Arthur C Betts

Personal information
- Full name: Arthur Charles Betts
- Date of birth: 2 January 1886
- Place of birth: Scunthorpe, England
- Date of death: 1967
- Place of death: Scunthorpe, England
- Position(s): Left back

Senior career*
- Years: Team / Apps / (Gls)
- North Lindsey
- 1905–1907: Gainsborough Trinity / 64 / (1)
- 1907–1910: Watford / 93 / (0)
- 1910–1911: Gainsborough Trinity / 29 / (1)
- 1911: Newcastle United / 0 / (0)
- 1911–1914: Derby County / 71 / (0)
- 1914–1920: Hull City / 51 / (0)
- 1920–1923: Scunthorpe & Lindsey United
- 1923–19xx: Normanby Park Steelworks
- Total:  / 308 / (2)

= Arthur Betts (footballer, born 1886) =

English footballer

Arthur Charles Betts (2 January 1886 – 1967) was an English association footballer. He played as a left back in the Football League, most notably Derby County, as well as in the Southern League with Watford. In 1911–12, Betts won the Second Division with Derby.

==Career==
Born in Scunthorpe, Lincolnshire, Betts started his career at North Lindsey, before joining nearby Football League club Gainsborough Trinity in 1905. During this time he also represented Lincolnshire at county representative level.
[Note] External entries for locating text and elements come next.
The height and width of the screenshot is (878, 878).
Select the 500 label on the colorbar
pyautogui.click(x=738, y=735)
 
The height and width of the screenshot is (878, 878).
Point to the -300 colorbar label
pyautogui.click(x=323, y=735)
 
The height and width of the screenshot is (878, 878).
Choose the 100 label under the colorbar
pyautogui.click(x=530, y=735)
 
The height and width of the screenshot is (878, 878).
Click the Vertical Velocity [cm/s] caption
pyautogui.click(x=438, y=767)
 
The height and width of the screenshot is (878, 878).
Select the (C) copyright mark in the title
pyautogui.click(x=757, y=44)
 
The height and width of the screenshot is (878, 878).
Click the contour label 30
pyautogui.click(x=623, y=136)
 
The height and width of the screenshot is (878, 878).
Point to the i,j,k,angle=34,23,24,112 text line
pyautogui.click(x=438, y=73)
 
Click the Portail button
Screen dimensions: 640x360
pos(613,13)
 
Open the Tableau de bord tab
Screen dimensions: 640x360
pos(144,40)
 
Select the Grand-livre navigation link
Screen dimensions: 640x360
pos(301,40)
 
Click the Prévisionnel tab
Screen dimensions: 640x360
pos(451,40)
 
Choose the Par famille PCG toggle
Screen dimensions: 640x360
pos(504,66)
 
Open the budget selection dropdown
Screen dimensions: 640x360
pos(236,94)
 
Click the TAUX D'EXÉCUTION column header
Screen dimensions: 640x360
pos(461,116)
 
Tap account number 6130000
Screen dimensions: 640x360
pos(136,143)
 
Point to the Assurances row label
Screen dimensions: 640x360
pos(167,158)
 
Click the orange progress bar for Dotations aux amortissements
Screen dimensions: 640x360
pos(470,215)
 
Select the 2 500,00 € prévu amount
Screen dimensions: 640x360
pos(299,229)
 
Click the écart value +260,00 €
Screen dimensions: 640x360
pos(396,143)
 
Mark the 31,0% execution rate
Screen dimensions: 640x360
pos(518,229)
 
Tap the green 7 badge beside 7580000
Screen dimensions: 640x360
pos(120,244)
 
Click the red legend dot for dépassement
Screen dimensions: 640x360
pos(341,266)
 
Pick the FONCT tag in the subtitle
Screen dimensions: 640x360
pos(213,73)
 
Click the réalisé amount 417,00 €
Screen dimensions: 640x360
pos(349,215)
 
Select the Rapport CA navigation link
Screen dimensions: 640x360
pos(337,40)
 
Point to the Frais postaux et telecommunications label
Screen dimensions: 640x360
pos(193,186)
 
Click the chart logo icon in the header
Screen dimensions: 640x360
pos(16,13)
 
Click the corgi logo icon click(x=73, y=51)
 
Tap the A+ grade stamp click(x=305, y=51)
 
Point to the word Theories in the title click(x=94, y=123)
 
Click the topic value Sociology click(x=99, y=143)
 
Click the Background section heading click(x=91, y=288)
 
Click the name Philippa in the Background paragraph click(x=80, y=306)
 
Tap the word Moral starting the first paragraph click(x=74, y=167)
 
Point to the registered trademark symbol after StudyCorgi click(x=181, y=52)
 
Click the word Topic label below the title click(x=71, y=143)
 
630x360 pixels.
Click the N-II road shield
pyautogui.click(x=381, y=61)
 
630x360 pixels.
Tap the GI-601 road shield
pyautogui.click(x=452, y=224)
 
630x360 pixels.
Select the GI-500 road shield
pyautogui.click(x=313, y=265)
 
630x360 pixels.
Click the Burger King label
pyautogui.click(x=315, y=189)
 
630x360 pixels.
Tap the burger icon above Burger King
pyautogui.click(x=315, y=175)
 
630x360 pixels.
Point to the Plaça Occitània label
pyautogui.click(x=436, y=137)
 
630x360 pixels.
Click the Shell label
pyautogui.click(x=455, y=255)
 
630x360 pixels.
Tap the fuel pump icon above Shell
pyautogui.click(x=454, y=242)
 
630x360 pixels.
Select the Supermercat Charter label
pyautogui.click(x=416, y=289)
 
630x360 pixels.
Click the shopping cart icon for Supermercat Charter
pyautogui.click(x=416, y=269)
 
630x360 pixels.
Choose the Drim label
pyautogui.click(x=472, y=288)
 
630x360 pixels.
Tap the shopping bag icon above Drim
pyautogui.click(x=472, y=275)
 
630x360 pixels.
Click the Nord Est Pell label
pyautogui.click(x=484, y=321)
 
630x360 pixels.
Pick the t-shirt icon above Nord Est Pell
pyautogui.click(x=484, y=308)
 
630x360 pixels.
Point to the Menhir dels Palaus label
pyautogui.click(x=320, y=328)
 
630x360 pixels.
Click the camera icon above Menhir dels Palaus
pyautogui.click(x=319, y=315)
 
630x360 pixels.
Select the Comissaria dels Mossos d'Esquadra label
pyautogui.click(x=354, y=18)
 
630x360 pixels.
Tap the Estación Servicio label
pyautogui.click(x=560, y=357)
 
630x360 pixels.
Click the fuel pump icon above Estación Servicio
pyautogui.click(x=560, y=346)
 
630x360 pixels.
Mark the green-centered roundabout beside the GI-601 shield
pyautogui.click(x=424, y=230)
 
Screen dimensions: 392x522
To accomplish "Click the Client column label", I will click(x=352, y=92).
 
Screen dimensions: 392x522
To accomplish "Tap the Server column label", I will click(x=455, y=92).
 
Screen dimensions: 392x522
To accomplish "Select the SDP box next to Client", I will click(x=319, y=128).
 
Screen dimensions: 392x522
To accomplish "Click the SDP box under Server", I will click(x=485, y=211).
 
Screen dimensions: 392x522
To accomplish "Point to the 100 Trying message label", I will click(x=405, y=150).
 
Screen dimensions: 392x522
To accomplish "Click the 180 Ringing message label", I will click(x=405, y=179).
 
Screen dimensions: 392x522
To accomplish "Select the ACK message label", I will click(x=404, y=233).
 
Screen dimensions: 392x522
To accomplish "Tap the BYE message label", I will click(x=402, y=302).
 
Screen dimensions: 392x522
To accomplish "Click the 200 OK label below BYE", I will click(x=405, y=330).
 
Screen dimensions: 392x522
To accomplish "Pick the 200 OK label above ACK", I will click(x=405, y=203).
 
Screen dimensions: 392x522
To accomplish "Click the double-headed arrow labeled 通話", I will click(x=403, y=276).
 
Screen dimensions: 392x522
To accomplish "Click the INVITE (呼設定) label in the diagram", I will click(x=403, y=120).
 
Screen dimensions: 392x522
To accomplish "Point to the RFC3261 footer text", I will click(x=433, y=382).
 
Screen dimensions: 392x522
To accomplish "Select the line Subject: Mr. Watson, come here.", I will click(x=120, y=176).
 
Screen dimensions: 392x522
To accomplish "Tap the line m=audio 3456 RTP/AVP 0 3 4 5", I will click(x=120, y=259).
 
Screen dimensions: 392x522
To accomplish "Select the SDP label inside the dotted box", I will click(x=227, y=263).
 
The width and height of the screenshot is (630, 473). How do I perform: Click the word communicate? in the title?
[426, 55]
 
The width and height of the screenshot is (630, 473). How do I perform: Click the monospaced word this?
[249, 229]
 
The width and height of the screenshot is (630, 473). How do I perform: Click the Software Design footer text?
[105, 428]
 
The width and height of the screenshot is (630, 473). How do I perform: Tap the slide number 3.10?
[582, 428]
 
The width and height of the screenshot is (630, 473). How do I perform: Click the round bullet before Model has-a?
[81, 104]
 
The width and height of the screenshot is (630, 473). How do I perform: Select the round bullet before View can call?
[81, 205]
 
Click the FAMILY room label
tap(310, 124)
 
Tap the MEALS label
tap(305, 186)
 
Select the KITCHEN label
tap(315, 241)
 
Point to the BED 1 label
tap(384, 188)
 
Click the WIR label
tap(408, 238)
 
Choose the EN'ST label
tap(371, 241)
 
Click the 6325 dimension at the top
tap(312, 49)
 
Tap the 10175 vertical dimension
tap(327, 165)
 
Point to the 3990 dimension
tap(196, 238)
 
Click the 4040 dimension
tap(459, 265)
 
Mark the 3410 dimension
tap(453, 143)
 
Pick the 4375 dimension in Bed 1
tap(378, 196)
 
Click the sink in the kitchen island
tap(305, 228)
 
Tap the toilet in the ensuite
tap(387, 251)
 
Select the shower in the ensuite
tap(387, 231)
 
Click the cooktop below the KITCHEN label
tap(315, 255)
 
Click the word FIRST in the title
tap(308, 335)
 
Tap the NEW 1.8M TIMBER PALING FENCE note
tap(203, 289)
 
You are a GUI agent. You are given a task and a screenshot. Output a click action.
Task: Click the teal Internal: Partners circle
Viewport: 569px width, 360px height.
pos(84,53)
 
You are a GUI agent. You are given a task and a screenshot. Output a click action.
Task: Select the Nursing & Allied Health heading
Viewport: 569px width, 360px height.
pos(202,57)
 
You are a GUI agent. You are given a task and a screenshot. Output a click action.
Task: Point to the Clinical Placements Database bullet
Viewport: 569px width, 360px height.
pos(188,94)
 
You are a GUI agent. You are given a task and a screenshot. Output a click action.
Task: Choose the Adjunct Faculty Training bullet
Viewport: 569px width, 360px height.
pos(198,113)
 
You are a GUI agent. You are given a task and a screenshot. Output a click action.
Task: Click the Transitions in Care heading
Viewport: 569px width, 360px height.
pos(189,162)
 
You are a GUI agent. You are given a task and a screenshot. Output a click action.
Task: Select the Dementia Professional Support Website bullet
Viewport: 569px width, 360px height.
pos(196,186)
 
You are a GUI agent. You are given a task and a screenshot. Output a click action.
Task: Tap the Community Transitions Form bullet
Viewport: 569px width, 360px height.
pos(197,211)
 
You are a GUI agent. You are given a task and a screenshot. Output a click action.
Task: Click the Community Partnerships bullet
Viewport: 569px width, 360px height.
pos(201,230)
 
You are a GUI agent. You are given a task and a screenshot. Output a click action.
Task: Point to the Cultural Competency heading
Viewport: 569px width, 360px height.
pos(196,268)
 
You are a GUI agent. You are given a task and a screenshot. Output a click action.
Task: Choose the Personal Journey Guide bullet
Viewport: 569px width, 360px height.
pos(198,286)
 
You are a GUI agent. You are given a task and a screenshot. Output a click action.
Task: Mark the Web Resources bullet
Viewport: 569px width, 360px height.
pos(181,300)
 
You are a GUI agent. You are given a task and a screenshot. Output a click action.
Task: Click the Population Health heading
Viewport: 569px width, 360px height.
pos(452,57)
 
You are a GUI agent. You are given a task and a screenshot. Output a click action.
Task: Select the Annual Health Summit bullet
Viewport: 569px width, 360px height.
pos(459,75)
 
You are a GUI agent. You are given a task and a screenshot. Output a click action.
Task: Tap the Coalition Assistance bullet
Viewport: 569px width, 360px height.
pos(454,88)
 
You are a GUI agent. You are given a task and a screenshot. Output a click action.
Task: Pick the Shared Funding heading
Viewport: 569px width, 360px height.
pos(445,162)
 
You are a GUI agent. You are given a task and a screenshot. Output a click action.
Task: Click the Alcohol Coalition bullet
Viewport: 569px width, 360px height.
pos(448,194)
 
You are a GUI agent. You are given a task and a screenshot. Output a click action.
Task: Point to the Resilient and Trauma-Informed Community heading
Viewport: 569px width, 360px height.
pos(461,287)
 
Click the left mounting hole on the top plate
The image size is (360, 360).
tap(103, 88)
In 1907 Betts moved south, joining Hertfordshire side Watford of the Southern League, replacing outgoing left back Joe Brooks. Averaging over 30 games per season, he stayed at Watford for three seasons, before returning north for brief spells at Gainsborough Trinity and Newcastle United.

After failing to make Newcastle's first team, Betts transferred to Derby County in October 1911. He featured for Derby regularly, receiving a medal as they won the 1911–12 Football League Second Division, and with it a promotion to the First Division. Betts stayed at Derby until 1914, joining Hull City. Following the First World War, he finished his football career as a player at Scunthorpe & Lindsey United, a player-coach at Normanby Park Steelworks, and a coach at Lysaght Sports.